Policy Connect are delighted that the government recognised the work of the APPCOG in its proposals to extend the regulations on carbon monoxide alarms, and urges all those interested in reducing avoidable CO deaths to respond to the government’s consultation.

The current consultation from the Ministry of Housing Communities and Local Government is open until 11 January, seeking views on extending the existing regulations to cover more types of appliances in more homes. In the consultation the government said it:

“welcomes the valuable work of the All-Party Parliamentary Carbon Monoxide Group (APPCOG) and the experts and stakeholders … agree[s] that the cost of alarms has fallen since 2010… want[s] to see a greater number of residents benefit from the protection and reassurance that carbon monoxide alarms can provide, [and] accept[s] APPCOG’s finding that limiting requirements to solid-fuel burning appliances has made the regulations complicated.”

Although the government has accepted the APPCOG’s recommendations, it is right and proper that it should now seek views on the detail. In particular, on whether installers should be required to include alarms when fitting a new or replacement appliance, and whether landlords should test, maintain, and replace CO Alarms, and actively remind residents to check alarms regularly.

Policy Connect supports the proposals and welcomes this renewed focus on CO Safety. However, the APPCOG is concerned that the proposals expressly exclude gas cookers. The justification for this is a cost-benefit analysis, essentially because many more people have gas cookers installed, extending the requirements to include them would come at an overall net cost when the cost to individuals is weighed against the public health benefit.

There are two reasons why we disagree with this exclusion. First, the government itself (Public Health England) has found that cookers cause more CO exposures than wood/coal-burning stoves do, but stoves are included. Second, as the consultation acknowledges, and as APPCOG has been saying for years (such as in our report Carbon monoxide poisoning: saving lives, advancing treatment), healthcare professionals are clear that the number of reported incidents represent the tip of the iceberg.  So we welcome the fact that they government has said:

...there are considerable uncertainties that the true number of minor injuries i.e. those not leading to fatality or hospitalisation, could be larger than estimated.
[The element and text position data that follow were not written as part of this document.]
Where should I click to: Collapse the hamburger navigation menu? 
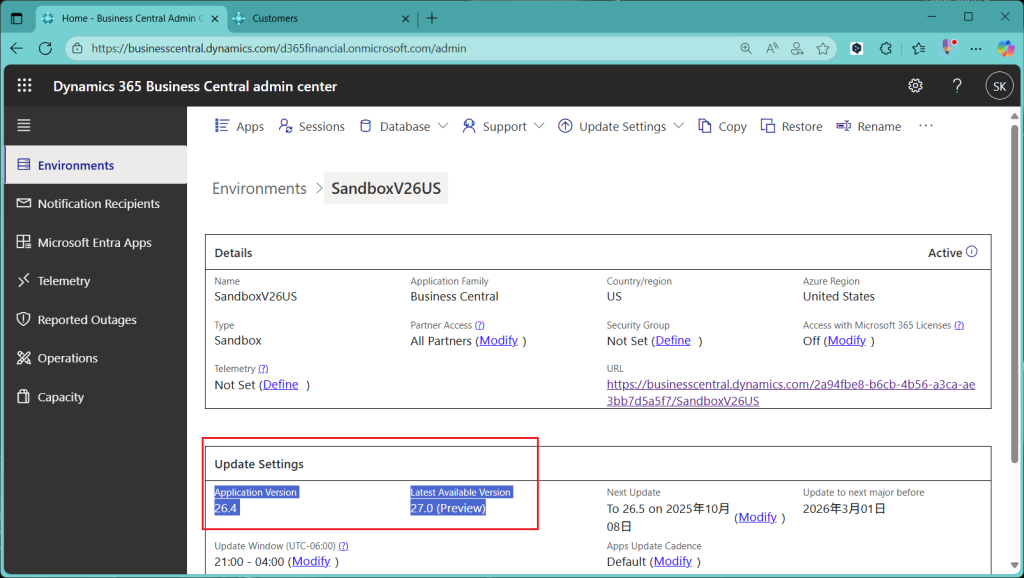click(24, 125)
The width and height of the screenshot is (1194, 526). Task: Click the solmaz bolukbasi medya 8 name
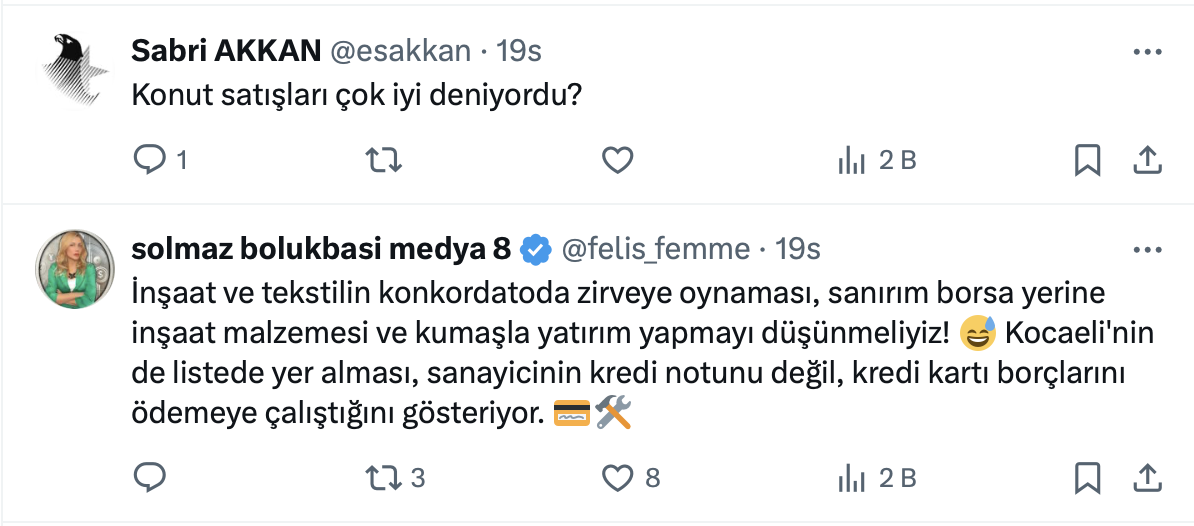pyautogui.click(x=321, y=249)
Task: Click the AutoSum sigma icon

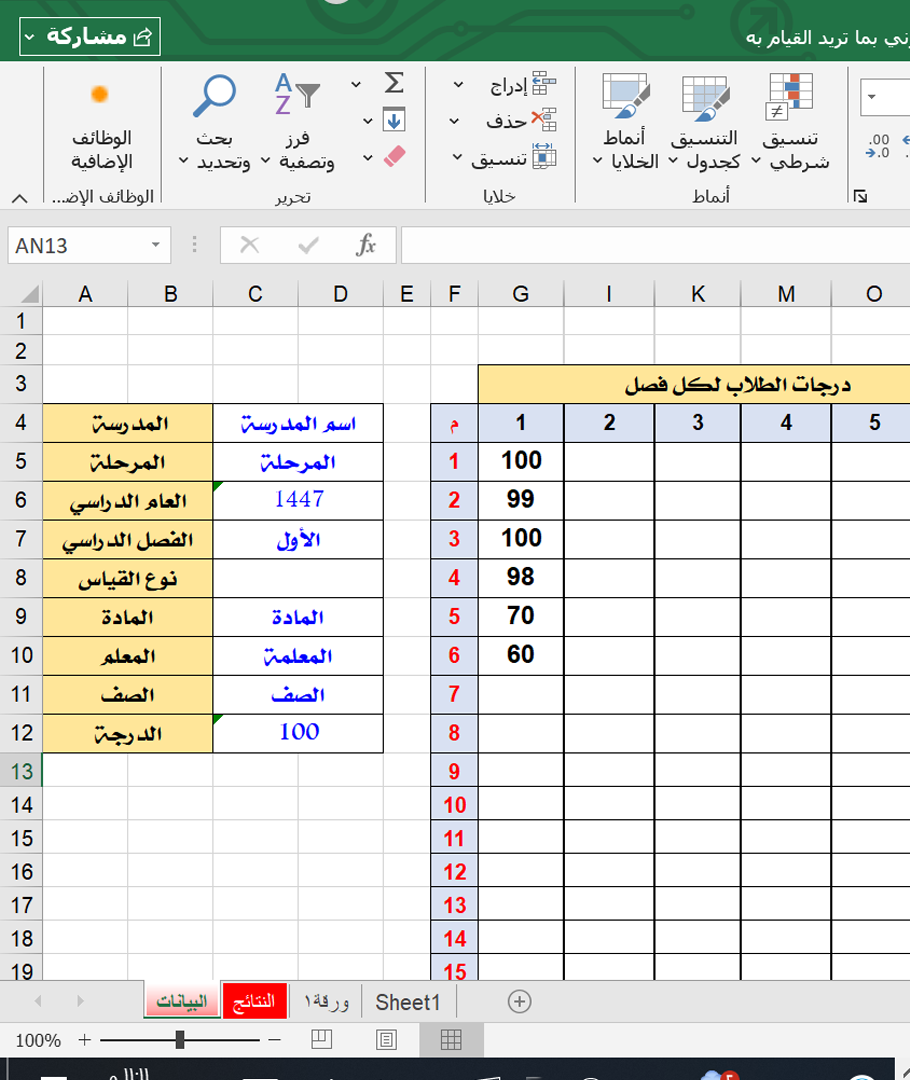Action: coord(394,83)
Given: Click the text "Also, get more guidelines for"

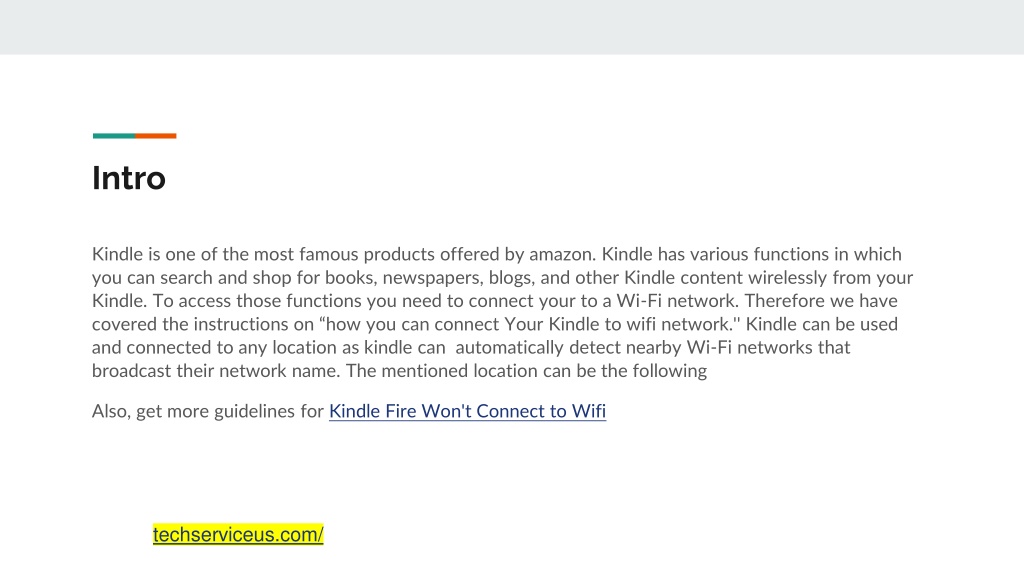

It is the view of some medical experts that carbon monoxide poisonings are being wrongly diagnosed and therefore under-reported”

But this needs to be followed through into the recommendations; including a recognition that any cost-benefit analysis needs to acknowledge injuries and deaths could be much higher than official statistics.  Sadly, it is likely that many people who suffer CO poisoning are never correctly diagnosed. This is because:

  • Symptoms of CO Poisoning are difficult to identify, many are non-specific, such as headaches and tiredness, and therefore both individuals and medics may not identify and diagnose them
  • Clear indicators of CO poisoning are only present in the blood for a short time once the person is removed from the source of the CO (although health effects from poisoning can last for years)

The study referenced in the proposals, which was supported by the Gas Safety Trust, found that 4.3% of individuals presenting at an Emergency Department with non-specific symptoms had markers in their blood (COHb) showing ‘unexpectedly raised’ levels of CO. If this is the case throughout the country, it would mean the population is suffering from a far greater prevalence of CO related injuries than currently recorded.

The APPCOG welcomes the spirit of the government’s consultation and hopes that the decision to exclude gas cookers will be reviewed. We hope that others will join us in responding to the consultation with this message. The APPCOG will publish a formal response to the consultation shortly.